Textos, fotos e vídeos de Cefas Siqueira
Chegar ao Sri Lanka foi como voltar à infância, quando lia nos livros emprestados sobre um lugar distante chamado Ceilão. Distante e impensável naquela época. Me lembro bem que a coleção se chamava "O Mundo Pitoresco" e trazia informações sobre os costumes do povo e desenhos das vestimentas tradicionais, dos animais e de plantas curiosas.
Muita coisa mudou de lá para cá, mas muita coisa permaneceu igual.
O País é uma ilha não muito grande ao sul da Índia, e já foi cobiçado por muita gente. Os últimos usurpadores foram os ingleses, que permaneceram aqui como colonizadores até 1947, o ano da independência. Antes deles portugueses, alemães e indianos também já tinham tentado se impor aos nativos.
A vegetação é exuberante em todo o país e, no princípio, tudo era coberto por florestas que eles aqui separam em duas: a selva e a floresta comum. É impressionante como eles conseguem conviver com a floresta. Em alguns locais as casas são construídas em meio às árvores o que as protege do calor nas regiões mais quentes.
Tão pequena e tão diversa em relevo é a ilha, que em poucos quilômetros se pode chegar a montanhas elevadas, a mais alta com 2.900m acima do nível do mar, onde se cultiva intensamente o que eles denominam de "o melhor chá do mundo". A temperatura nesta região é úmida e fria e foi o local preferencialmente escolhido pelos ingleses para implantar seu modo de vida.
Mulheres em dia de cerimônia Hindu |
A cultura é uma mistura das culturas indiana, inglesa e singalesa. Tem de tudo. Para terem uma ideia da diversidade cultural, o esporte nacional é o chatíssimo críquete, que os ingleses trouxeram.
Mas vamos por partes, Jackie.
Cheguei ao Sri Lanka por Colombo, a capital. É uma cidade de tamanho médio e tem no seu porto uma das principais riquezas da economia. Este porto foi a causa das disputas e tentativas estrangeiras de dominar a terra. E é um importante ponto de parada e reabastecimento das frotas de navios que transitam entre a Ásia e o ocidente.
Percebi na arquitetura uma tendência ainda não muito agressiva de modernização. Com poucos prédios altos e de aparência mais moderna, mas com alguns exemplares do período de colônia inglesa, a cidade ainda é basicamente horizontal.
Região Central da cidade de Colombo - Sri Lanka |
Estive hospedado duas vezes lá, uma vez num hotel de praia e outra vez num hotel de rede mundial. O hotel da praia parecia muito com uma pousada qualquer numa praia brasileira.
As construções do interior do país lembram muito as construções do interior do Brasil.
________________________________________
TAREFAS PROPOSTAS:
A – No texto sobre o Sri Lanka, até que ano os ingleses ficaram no país como colonizadores?
B – Liste todos os povos que, segundo o texto sobre o Sri Lanka, tentaram se impor aos nativos da ilha.
C – Transcreva do texto sobre o Sri Lanka o trecho entre "Mulheres em dia" e "os ingleses trouxeram.", incluindo essas palavras.

LINHAS DE DADOS:
________________________________________
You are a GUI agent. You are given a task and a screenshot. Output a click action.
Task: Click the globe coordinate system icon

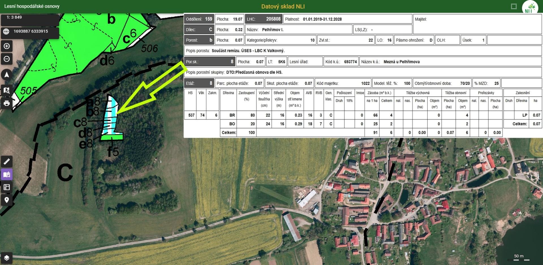(6, 31)
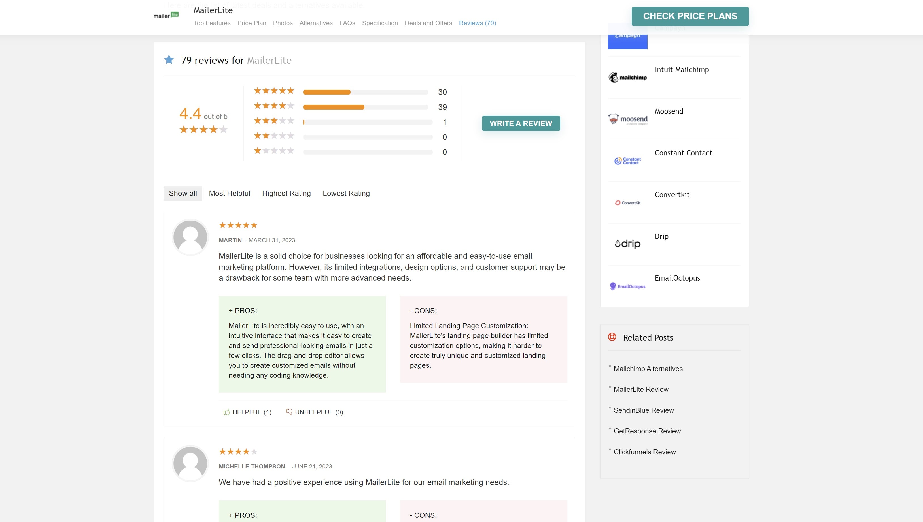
________________________________________
RESPOSTAS DAS TAREFAS:
A – Até 1947, o ano da independência.

B – Ingleses, portugueses, alemães e indianos.

C –
Mulheres em dia de cerimônia Hindu |
A cultura é uma mistura das culturas indiana, inglesa e singalesa. Tem de tudo. Para terem uma ideia da diversidade cultural, o esporte nacional é o chatíssimo críquete, que os ingleses trouxeram.